O Bloco de Esquerda e o The Left organizaram, em Braga, na Junta de Freguesia de São Vitor, umas jornadas feministas inspiradas nas Novas Cartas Portuguesas. Umas jornadas que contaram com a presença de Catarina Martins, Sheila Khan, Ana Campos, Teresa Amorim, Andrea Peniche, Joana Neiva, Micaela Gomes, Beatriz Coelho, Chaima Badri, Carla Carmona, Lokas Cruz, Mariana Gonçalves e Virginia Alves.
Passaram pela junta mais de uma centena de pessoas para discutir os direitos das mulheres.
A primeira edição das Novas Cartas Portuguesas foi recolhida e destruída pela censura apenas três dias após o seu lançamento. Sob a ditadura de Marcello Caetano, foi instaurado um processo judicial contra as três autoras, acusadas de escrever um livro de “conteúdo insanavelmente pornográfico e atentatório da moral pública”.

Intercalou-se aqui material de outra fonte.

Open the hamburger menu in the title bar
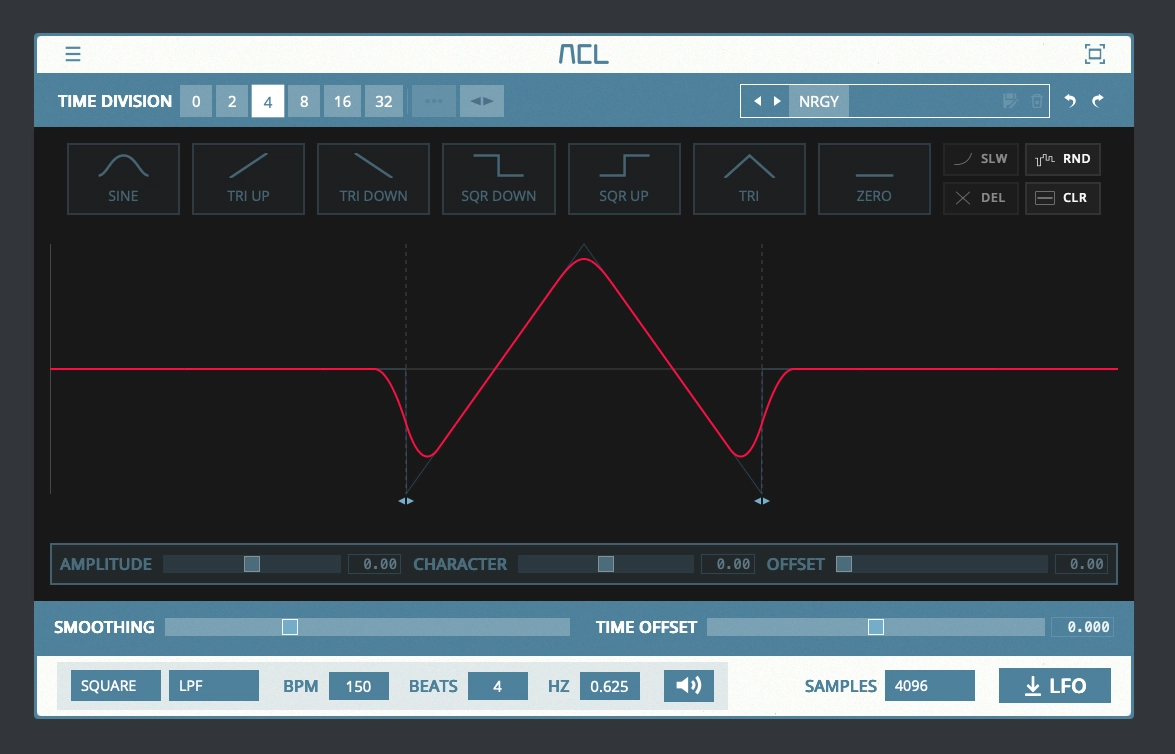Screen dimensions: 1175x754 tap(72, 54)
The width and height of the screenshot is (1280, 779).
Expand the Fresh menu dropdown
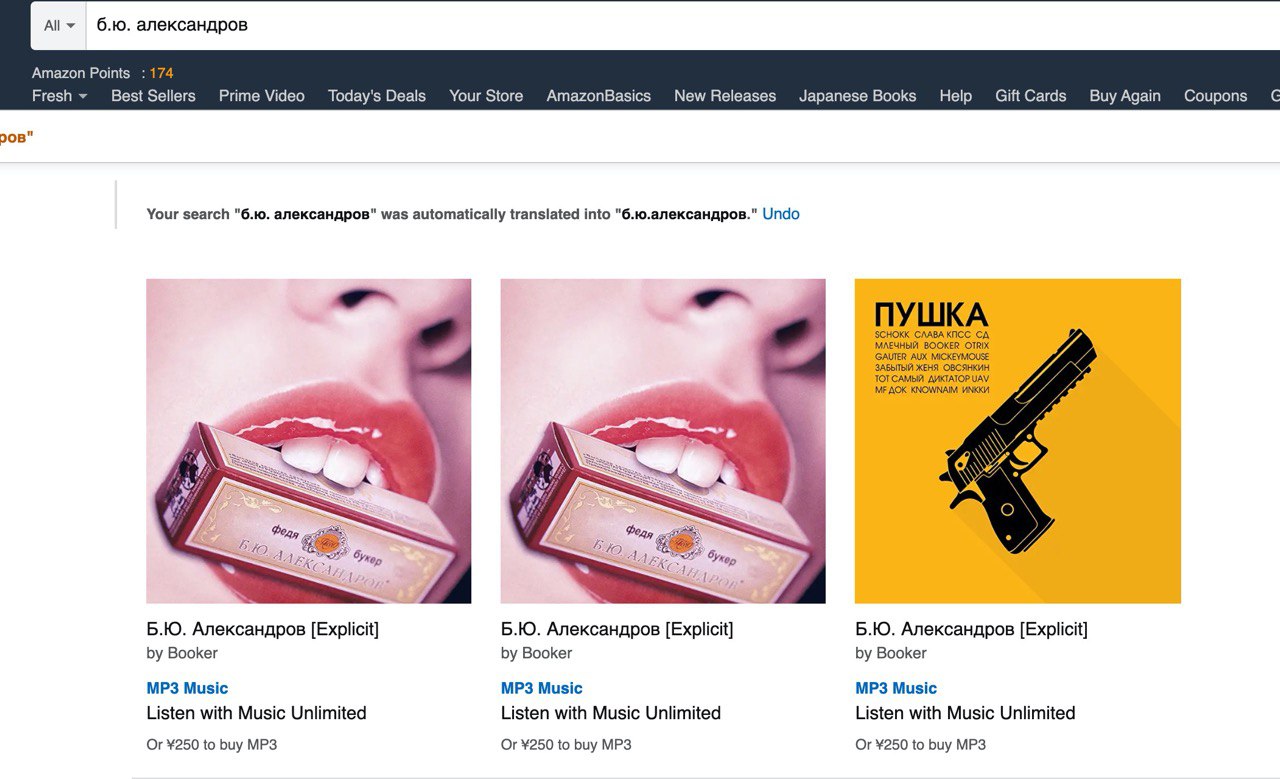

Maria Teresa Horta, Maria Isabel Barreno e Maria Velho da Costa foram interrogadas pela PIDE/DGS. Separadamente. E recusaram-se – sempre – a dizer quem tinha escrito o quê. O julgamento iniciou-se a 25 de outubro de 1973 e só não terminou porque foi interrompido pela Revolução de 25 de Abril.